Brominated vegetable oil is patented as a flame retardant and it's banned in food all over Europe and Japan, but it's on the ingredient list of about 10 percent of sodas in the U.S. It's not in Coca-Cola, but is in Mountain Dew, Fanta Orange, and in some flavors of Powerade and Gatorade.
What brominated vegetable oil (BVO) does to soda is, Coca-Cola explains, "prevent the citrus flavoring oils from floating to the surface in beverages." The fruit flavors that are mixed into a drink would otherwise settle out. What BVO does when it's acting as a flame retardant is not much different: It slows down the chemical reactions that cause a fire.
Safe For Consumption?
The FDA established safety limits for the substance in the 1970s, but Environmental Health News reports about growing concerns that the limit was informed by reports put out by an industry group containing outdated and, as industry-generated information tends to be, less-than-comprehensive data.
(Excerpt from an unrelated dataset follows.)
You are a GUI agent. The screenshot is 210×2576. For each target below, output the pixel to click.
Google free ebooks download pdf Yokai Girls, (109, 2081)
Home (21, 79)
After a few extreme soda binges — not too far from what many gamers regularly consume – a few patients have needed medical attention for skin lesions, memory loss and nerve disorders, all symptoms of overexposure to bromine. Other studies suggest that BVO could be building up in human tissues, just like other brominated compounds such as flame retardants. In mouse studies, big doses caused reproductive and behavioral problems.
EHN explains that BVO was pulled from the Generally Recognized as Safe (GRAS) list for flavor additives in 1970, "bounced back after studies from an industry group from 1971 to 1974 demonstrated a level of safety," at which point the Flavor Extract Manufacturers’ Association (which actually exists—not to be confused with the government agency FEMA) "petitioned the FDA to get BVO back in fruit-flavored beverages, this time as a stabilizer, which is its role today."
Interim Approval -- For More Than 30 Years
Today, more than 30 years (and much animal testing, including on pigs and beagles) later, the approval status for BVO is still listed as interim. EHN reports that changing that status would be expensive and quotes FDA spokesman Douglas Karas saying it "is not a public health priority for the agency at this time."
With BVO banned in so many countries, there are feasible alternatives. And that brings us to the unsurprising but disturbing note on which the EHN story ends:
Wim Thielemans, a chemical engineer at the University of Nottingham in the United Kingdom, said since the alternatives are already used in Europe "their performance must be acceptable, if not comparable, to the U.S.-used brominated systems." That means "the main driver for not replacing them may be cost," he said.
"It is a North American problem," Vetter added. "In the E.U., BVO will never be permitted."